As the word “recession” is cropping up more and more in the media, more stories are reporting extreme cases as typical of the housing crunch.
Back in June, ABC News posted a Web site seeking mortgage hardship stories explicitly for use in their news reports.
“Did you stretch to buy a home in the past few years – thanks to low interest rates, and good deals on loans – and you now find yourself falling behind in the monthly payments?” the site asks. “Did you get a teaser loan or an adjustable rate loan and as the payments have increased, you find it harder to pay the bill?”
One way or another, ABC found some people in strange circumstances.
“Donna Pearce is already four months behind on her high-interest loans from New Century Financial,” ABC correspondent Betsy Stark said. “She says New Century, now bankrupt, got her into the loans by lying about her income.”
New Century Financial filed for Chapter 11 bankruptcy in April 2007 because of its lending practices. In other words, the company has been punished by the marketplace. But there was lag time between Pearce agreeing to her home loan and when she realized she could no longer to afford to make her payments.
“After all of this blew up in my face I realized that they falsified my income,” Pearce said. “It stated I made way more than I actually make.”
The income reported on her mortgage application was $5,500/month. Pearce, a nanny, makes only $2,100. The ABC report placed the blame on solely “unscrupulous lenders” and none of the blame on Pearce – for trying to get a mortgage on that salary.
Liberal Connecticut Attorney General Richard Blumenthal (ranked the worst attorney general by the Competitive Enterprise Institute) was also on hand, asked by Stark if it was fair to say that “a disturbing number of home buyers were victims of fraud.”
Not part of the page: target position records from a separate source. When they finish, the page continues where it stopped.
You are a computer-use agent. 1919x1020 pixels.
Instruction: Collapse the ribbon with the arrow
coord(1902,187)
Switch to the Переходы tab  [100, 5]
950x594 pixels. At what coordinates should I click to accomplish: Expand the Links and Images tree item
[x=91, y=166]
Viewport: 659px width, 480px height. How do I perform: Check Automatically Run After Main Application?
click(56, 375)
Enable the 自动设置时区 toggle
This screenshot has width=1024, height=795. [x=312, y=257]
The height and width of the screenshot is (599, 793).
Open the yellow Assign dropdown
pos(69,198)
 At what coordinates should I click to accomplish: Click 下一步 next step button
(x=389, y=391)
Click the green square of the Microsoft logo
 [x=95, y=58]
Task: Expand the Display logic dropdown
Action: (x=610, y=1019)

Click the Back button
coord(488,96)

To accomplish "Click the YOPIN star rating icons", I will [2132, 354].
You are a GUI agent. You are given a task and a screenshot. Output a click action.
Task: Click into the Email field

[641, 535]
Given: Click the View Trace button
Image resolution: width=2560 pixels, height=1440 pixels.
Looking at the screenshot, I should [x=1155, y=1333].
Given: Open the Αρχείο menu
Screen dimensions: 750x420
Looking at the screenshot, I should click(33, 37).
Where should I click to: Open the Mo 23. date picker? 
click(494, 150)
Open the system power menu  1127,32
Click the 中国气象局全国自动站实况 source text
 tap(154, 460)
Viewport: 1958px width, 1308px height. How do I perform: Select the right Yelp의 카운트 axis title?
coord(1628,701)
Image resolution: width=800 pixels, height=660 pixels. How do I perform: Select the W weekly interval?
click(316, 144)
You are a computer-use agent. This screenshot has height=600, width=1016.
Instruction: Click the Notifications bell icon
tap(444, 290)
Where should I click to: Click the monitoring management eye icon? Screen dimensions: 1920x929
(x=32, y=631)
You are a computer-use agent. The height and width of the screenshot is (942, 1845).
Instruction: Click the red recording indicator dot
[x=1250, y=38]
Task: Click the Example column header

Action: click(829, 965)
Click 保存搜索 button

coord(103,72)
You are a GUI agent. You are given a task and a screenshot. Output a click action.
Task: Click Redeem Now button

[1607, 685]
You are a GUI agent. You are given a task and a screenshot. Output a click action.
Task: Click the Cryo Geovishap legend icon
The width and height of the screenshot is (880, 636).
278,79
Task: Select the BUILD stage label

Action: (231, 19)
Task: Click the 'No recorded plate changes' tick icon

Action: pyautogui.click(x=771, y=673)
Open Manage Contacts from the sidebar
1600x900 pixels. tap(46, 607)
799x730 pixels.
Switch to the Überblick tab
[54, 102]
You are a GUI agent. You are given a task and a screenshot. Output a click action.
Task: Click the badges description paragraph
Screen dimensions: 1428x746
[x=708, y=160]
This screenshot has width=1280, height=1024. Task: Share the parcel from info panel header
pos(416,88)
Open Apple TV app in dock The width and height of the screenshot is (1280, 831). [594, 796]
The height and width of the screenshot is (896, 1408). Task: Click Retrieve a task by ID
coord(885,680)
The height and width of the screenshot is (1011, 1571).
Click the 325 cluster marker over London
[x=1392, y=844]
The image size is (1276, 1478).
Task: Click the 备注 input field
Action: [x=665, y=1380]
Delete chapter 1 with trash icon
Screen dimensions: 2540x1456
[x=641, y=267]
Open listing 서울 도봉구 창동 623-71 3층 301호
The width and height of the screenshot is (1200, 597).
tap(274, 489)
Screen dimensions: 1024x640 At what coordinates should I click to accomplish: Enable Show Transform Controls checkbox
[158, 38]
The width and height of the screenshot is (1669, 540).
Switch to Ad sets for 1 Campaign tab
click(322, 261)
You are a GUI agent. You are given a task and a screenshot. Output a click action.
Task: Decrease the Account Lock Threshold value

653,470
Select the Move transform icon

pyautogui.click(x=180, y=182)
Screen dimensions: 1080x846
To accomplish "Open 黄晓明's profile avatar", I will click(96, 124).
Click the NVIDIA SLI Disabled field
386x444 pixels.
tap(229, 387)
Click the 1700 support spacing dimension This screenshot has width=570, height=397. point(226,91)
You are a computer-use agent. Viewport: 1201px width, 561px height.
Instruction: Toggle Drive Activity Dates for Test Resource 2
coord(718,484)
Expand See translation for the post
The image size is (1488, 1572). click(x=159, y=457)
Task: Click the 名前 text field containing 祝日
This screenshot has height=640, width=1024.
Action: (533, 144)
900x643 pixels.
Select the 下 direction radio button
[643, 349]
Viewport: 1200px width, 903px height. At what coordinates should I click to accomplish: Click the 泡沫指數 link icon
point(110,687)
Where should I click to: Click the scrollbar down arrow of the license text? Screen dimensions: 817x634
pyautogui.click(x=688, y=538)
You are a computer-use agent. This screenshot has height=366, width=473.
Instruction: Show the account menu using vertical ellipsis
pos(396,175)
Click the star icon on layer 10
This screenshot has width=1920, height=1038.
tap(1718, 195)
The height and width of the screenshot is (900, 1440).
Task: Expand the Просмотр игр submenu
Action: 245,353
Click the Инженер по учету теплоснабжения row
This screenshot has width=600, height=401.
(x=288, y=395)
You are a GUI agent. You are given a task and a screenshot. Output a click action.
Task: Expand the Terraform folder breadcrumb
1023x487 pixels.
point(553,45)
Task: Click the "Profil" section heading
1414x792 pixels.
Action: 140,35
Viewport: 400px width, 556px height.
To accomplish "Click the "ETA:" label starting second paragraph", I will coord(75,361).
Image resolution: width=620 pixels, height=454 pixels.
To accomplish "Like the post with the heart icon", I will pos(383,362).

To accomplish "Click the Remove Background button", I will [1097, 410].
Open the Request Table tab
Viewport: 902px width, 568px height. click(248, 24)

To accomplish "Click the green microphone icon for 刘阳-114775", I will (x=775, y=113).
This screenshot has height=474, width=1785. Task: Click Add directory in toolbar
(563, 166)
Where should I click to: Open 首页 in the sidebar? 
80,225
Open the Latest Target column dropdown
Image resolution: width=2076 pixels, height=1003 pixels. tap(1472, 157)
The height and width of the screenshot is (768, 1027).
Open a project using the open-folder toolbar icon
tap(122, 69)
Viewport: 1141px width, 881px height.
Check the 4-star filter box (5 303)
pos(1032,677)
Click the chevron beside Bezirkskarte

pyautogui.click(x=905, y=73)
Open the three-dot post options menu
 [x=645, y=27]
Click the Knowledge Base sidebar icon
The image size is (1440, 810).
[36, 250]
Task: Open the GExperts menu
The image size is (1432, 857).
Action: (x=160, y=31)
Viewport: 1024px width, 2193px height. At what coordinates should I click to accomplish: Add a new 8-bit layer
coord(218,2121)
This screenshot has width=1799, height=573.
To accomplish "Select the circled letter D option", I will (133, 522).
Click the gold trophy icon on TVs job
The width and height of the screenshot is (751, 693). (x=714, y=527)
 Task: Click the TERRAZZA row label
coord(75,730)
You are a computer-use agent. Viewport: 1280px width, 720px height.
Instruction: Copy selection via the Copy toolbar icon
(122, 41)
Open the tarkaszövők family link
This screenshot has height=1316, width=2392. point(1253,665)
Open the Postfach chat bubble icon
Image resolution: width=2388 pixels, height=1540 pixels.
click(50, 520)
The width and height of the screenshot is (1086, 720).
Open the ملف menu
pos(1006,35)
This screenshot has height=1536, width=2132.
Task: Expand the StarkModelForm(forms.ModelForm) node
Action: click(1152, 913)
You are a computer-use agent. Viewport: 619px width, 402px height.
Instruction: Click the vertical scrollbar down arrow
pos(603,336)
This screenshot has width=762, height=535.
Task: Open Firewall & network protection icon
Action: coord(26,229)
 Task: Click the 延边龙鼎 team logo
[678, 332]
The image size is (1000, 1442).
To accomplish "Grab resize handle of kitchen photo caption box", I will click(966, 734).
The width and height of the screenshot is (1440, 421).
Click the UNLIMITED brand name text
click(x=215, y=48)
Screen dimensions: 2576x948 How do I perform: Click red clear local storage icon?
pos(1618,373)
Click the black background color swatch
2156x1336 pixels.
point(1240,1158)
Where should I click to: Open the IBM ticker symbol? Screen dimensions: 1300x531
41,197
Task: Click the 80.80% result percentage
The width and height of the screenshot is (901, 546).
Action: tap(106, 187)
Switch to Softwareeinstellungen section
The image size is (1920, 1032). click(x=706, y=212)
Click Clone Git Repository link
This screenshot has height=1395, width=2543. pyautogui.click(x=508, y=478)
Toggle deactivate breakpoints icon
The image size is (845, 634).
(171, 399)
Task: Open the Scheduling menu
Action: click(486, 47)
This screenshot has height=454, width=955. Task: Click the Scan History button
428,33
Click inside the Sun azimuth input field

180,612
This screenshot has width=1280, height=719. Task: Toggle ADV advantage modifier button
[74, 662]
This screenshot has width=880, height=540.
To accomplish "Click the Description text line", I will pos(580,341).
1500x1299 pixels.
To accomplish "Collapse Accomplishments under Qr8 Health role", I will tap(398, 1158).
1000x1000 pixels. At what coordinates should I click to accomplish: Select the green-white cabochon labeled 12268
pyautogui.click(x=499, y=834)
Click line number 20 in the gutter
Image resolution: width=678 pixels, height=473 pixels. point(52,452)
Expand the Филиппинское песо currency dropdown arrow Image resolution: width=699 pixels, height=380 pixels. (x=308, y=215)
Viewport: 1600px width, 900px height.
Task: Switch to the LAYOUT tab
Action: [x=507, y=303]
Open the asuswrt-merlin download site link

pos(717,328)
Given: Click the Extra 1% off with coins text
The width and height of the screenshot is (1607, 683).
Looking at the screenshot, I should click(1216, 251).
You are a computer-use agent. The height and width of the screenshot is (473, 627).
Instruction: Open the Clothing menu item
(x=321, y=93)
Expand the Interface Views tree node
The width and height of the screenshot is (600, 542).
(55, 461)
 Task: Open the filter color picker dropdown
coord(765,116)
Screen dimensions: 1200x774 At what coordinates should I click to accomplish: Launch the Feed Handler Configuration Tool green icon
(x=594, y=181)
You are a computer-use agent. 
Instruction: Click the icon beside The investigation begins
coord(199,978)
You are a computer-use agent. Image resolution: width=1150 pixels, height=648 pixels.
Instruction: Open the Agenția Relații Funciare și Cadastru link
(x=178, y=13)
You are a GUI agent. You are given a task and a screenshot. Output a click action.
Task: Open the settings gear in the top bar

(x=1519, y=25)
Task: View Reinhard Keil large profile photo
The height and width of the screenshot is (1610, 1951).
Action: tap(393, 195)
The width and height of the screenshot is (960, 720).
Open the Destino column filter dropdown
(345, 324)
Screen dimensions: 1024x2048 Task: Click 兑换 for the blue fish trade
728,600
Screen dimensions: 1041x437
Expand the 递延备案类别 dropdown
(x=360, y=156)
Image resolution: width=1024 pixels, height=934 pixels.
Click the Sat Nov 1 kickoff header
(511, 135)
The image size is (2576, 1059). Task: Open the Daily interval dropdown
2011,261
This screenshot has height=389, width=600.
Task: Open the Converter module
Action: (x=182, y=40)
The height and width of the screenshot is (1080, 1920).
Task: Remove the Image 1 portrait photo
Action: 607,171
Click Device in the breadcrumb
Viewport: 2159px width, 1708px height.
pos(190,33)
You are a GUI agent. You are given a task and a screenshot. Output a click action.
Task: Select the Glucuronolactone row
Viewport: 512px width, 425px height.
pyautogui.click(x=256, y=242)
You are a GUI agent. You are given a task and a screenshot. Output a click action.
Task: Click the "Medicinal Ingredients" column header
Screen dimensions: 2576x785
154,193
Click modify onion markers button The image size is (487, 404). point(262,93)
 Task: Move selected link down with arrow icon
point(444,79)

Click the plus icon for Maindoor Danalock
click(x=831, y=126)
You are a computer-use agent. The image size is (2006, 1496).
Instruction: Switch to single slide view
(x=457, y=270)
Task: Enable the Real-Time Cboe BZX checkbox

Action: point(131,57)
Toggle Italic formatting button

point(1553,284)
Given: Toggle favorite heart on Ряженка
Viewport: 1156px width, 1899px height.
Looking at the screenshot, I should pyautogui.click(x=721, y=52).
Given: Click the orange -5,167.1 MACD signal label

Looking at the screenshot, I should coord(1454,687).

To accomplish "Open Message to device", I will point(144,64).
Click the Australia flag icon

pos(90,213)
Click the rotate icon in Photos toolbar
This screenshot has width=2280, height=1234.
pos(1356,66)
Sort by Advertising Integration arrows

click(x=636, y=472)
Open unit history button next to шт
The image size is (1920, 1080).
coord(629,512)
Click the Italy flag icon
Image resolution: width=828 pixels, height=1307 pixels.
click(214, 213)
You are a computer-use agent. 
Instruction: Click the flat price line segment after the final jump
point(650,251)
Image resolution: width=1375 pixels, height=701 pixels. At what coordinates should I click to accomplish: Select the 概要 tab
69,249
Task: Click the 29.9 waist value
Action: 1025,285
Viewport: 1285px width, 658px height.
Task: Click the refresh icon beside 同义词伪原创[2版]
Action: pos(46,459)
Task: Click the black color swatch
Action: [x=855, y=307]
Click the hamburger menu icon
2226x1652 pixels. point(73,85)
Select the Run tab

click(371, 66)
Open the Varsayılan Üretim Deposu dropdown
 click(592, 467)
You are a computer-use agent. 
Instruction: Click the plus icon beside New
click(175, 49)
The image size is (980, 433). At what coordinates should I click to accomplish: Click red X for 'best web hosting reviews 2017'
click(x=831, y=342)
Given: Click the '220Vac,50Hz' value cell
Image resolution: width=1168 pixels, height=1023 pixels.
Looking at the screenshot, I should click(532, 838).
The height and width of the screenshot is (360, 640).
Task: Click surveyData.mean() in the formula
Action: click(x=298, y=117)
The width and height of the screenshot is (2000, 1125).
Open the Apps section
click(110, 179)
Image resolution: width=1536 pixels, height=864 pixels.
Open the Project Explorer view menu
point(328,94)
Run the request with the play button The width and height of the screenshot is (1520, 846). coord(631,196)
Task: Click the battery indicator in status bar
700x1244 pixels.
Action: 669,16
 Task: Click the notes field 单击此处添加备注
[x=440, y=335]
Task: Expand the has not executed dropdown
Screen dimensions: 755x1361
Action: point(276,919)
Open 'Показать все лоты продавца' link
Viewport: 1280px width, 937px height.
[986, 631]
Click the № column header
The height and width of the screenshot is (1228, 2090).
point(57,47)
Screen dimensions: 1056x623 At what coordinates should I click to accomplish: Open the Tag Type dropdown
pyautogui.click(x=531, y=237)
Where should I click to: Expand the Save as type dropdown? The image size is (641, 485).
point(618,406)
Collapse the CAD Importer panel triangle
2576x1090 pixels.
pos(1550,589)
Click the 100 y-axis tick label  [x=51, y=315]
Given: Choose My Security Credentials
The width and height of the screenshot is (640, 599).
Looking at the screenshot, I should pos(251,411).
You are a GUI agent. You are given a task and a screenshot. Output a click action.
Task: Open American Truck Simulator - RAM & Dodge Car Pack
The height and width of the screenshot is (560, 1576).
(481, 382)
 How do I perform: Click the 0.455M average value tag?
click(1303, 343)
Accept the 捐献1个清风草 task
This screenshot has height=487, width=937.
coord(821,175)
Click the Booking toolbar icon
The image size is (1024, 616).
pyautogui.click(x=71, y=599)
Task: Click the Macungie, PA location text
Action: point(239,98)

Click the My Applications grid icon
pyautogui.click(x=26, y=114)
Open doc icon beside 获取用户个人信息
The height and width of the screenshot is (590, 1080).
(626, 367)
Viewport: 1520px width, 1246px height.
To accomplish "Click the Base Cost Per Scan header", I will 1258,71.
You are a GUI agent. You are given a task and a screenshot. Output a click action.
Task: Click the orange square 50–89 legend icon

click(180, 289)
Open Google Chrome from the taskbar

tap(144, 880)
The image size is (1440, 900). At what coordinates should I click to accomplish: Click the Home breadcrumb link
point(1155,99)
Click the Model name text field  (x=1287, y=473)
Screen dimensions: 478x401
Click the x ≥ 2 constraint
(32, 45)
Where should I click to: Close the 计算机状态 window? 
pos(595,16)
“No question that these practices were fraud,” Blumenthal said.
While some lenders have misled consumers, Stark’s story made it seem as though many lenders were unscrupulous and perhaps even more government regulation was needed.
Stark found another home buyer who had gotten in over her head. Abigail Balderama, a California homeowner who lives on a fixed income and cares for her disabled husband, bought a home she is struggling to make payments on.
“We thought we were getting a good deal,” said Balderama.
The ABC report showed a letter where Balderama was offered a fixed rate of a little more than 1 percent for five years, but the interest rate increased to 7.8 percent after just one month. But, even though this anomaly could be handled in a civil court, the Stark report suggested such practices were rampant throughout the “loosely regulated mortgage industry.”
With extreme examples, ABC and other networks have downplayed the bad judgment exercised by borrowers who got in over their heads. Reports also have downplayed the fact that some of the lenders who made the ill-advised loans are victims of the market and are no longer in business. CNN, CBS and NBC have all given these types of one-sided reports throughout the housing downturn.